Pixel coordinate grounding data
[Start of Attachment]

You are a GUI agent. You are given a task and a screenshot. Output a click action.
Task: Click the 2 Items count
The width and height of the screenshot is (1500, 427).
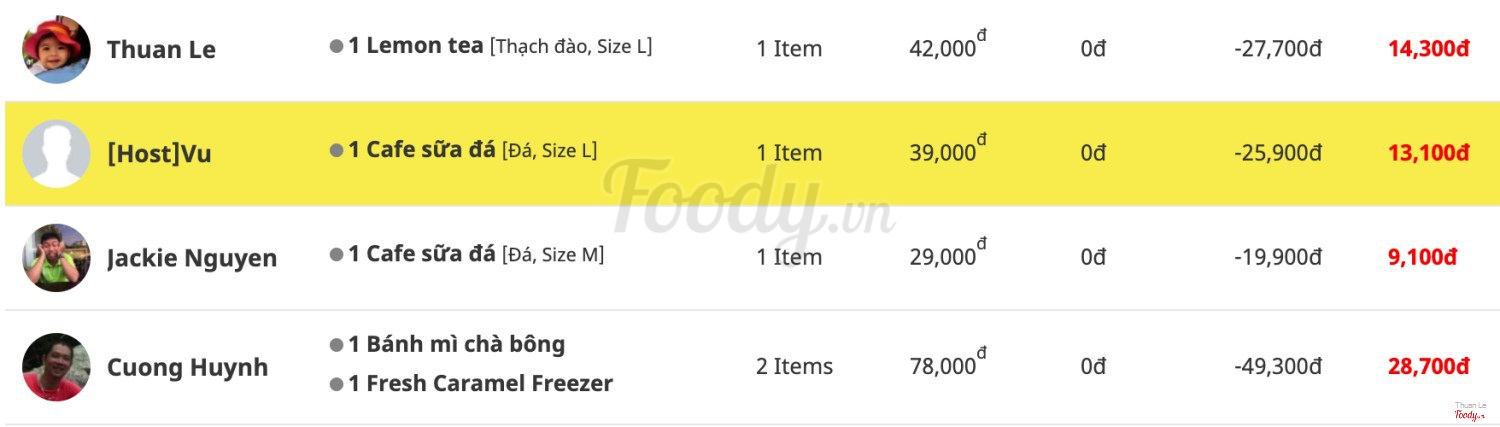point(794,367)
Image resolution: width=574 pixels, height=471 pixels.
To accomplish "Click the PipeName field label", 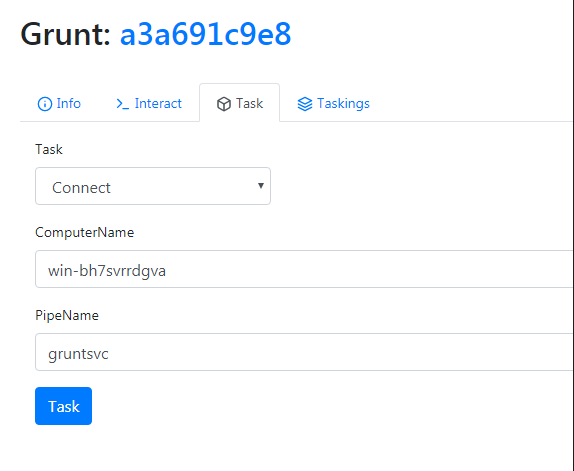I will point(67,315).
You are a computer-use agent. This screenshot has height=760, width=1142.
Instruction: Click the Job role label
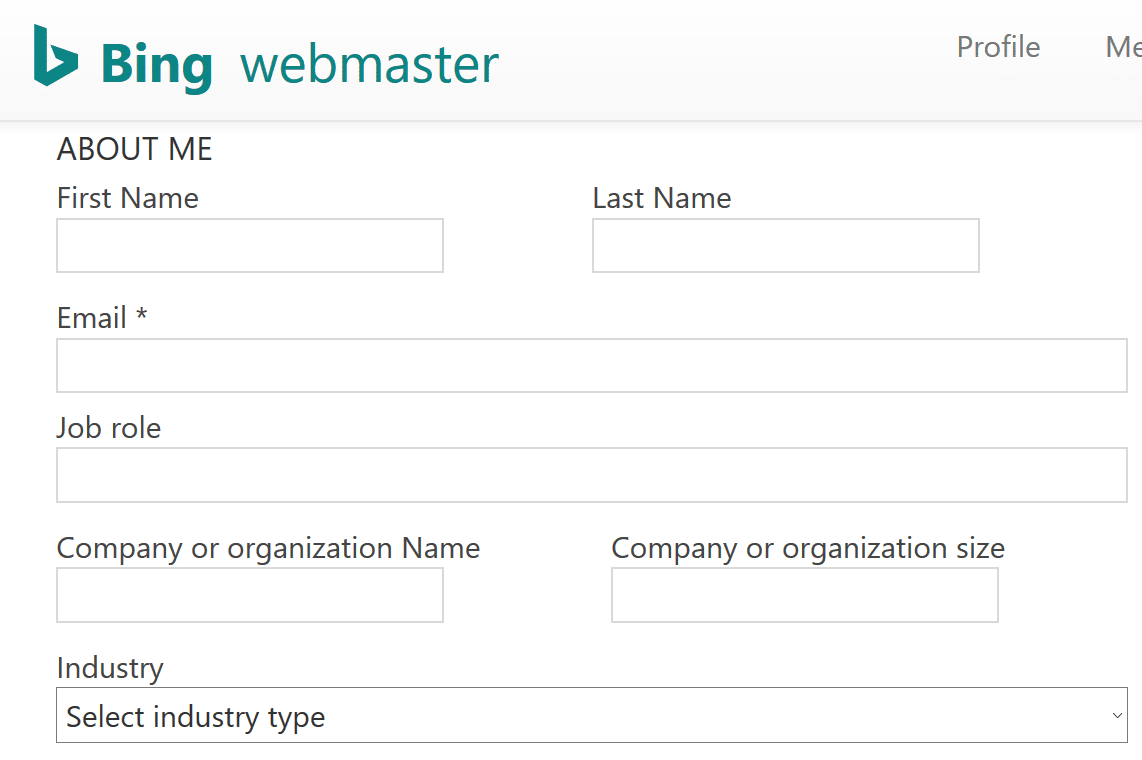108,428
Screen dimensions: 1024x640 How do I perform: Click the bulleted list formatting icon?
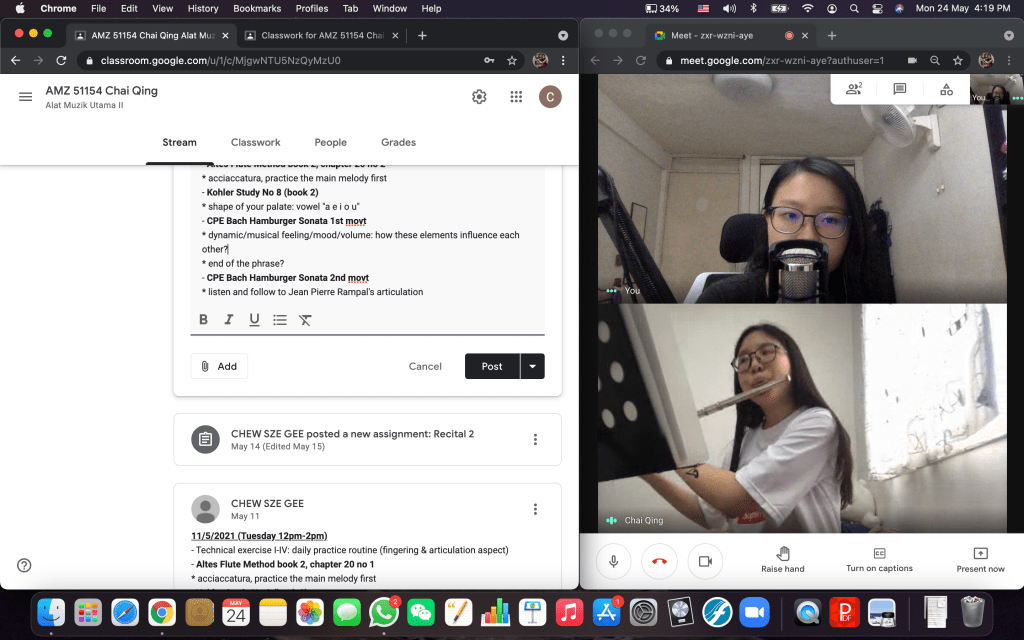point(280,320)
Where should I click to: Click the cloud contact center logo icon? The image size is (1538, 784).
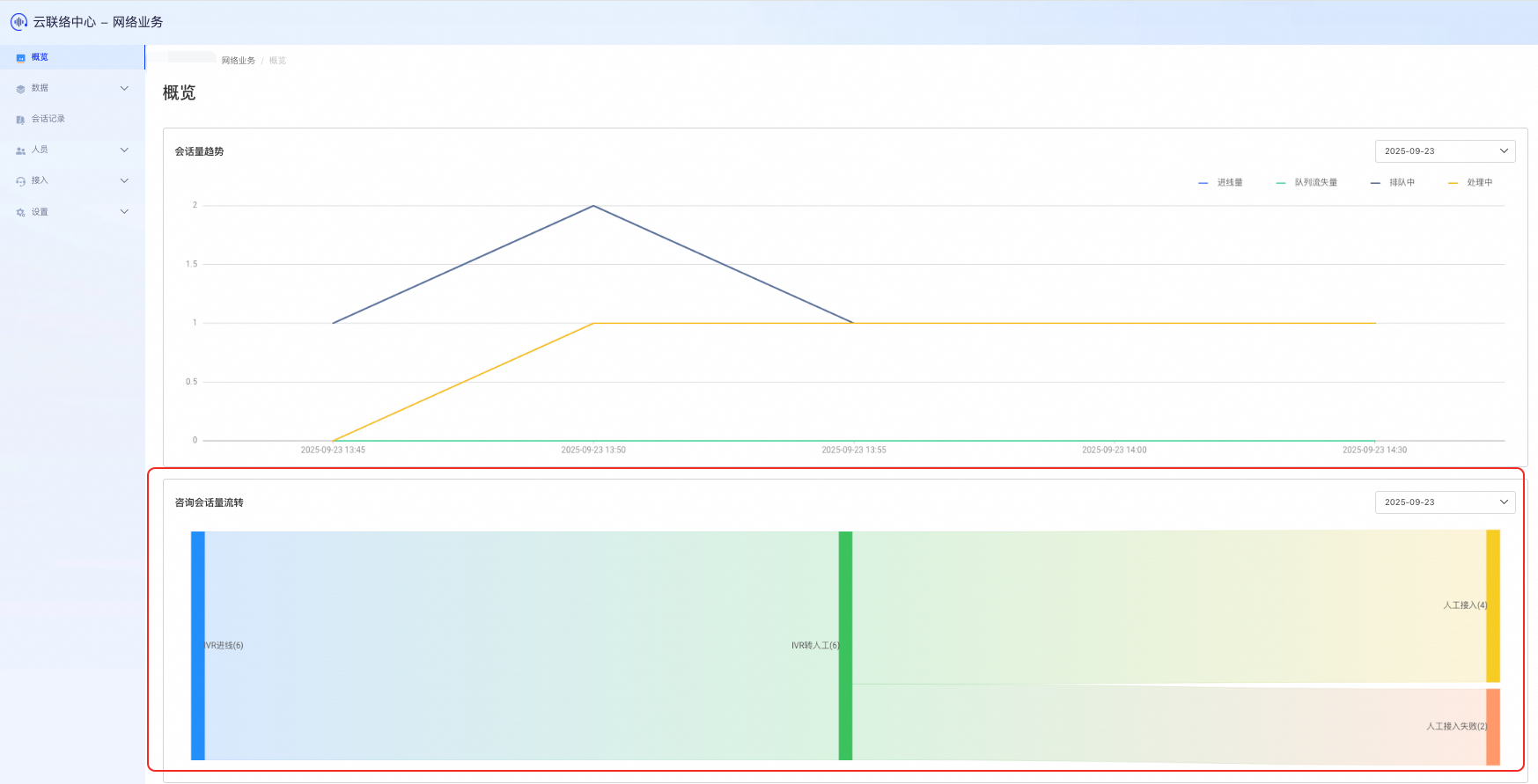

[End of Attachment]

Working through the records above, copy each line in which "agent" is found.

### SOLUTION:
You are a GUI agent. You are given a task and a screenshot. Output a click action.
You are a computer-use agent. This screenshot has height=760, width=1142.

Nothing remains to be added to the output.